Who has to pay tax after the death of the taxpayer
After the death of a person, it is the responsibility of his heir to pay the income tax of that person. After filing ITR for the deceased taxpayer, the Income Tax Department permanently closes the account of that deceased taxpayer. In fact, income is assessed from the beginning of the financial year to the date of death of the income tax payer to file the return of the deceased. Income tax return of a deceased family member can be filed on behalf of the legal heir or legal representative.
What is the rule regarding this?
Under Section 159 of the Income Tax Act, 1961, if a person dies, his legal heir has to pay tax. So if you are the legal heir, then you have to first approach the Income Tax Department and get yourself registered as the legal representative of the deceased. Only then is it allowed to file IT returns on behalf of the deceased taxpayer.
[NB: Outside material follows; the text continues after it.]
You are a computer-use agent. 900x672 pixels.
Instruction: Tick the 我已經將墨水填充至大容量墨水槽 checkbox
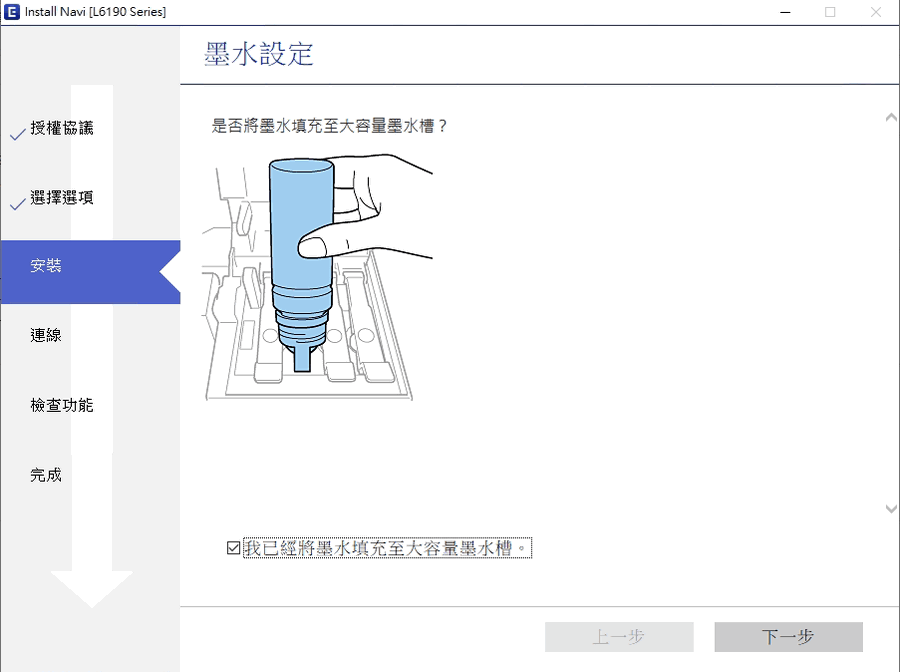(233, 548)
If the taxpayer has not prepared a Will before his death, then as per the Indian Succession Rule, the person who is entitled to the property of the deceased will also have to comply with the income tax obligations of the person.
How will the income of the deceased be calculated?
According to the rule, the income earned from the beginning of the financial year till death is considered the income of the deceased. Income earned from property inherited from the deceased is considered taxable.
What will the successor have to do?
After the death of the taxpayer, the responsibility of filing the return falls on his successor. Heir only has to file income tax by filing his return. Apart from this, if any notice is issued before the death, then it will be the responsibility of the successor as well. His action may continue against the heir from the date of death. That is why it is better to settle all the matters on time.
These documents are necessary
Bank statements, investment documents and other relevant documents are required to file returns, so that income tax can be calculated. To file the return of the deceased person as legal heir, one has to first register with the IT department. Copy of death certificate, PAN card of the deceased person, self-attested PAN card of legal heir and legal heir certificate is required for this process.
PAN cancellation is also necessary
In the event of the death of the person, it is necessary to cancel it. The legal heir or relative of the person can apply to the Income Tax Department for cancellation of PAN. After filing the return and paying the outstanding tax, the Assessment Officer will have to file a written application for cancellation of PAN. The Income Tax Department will cancel the PAN after examining the application.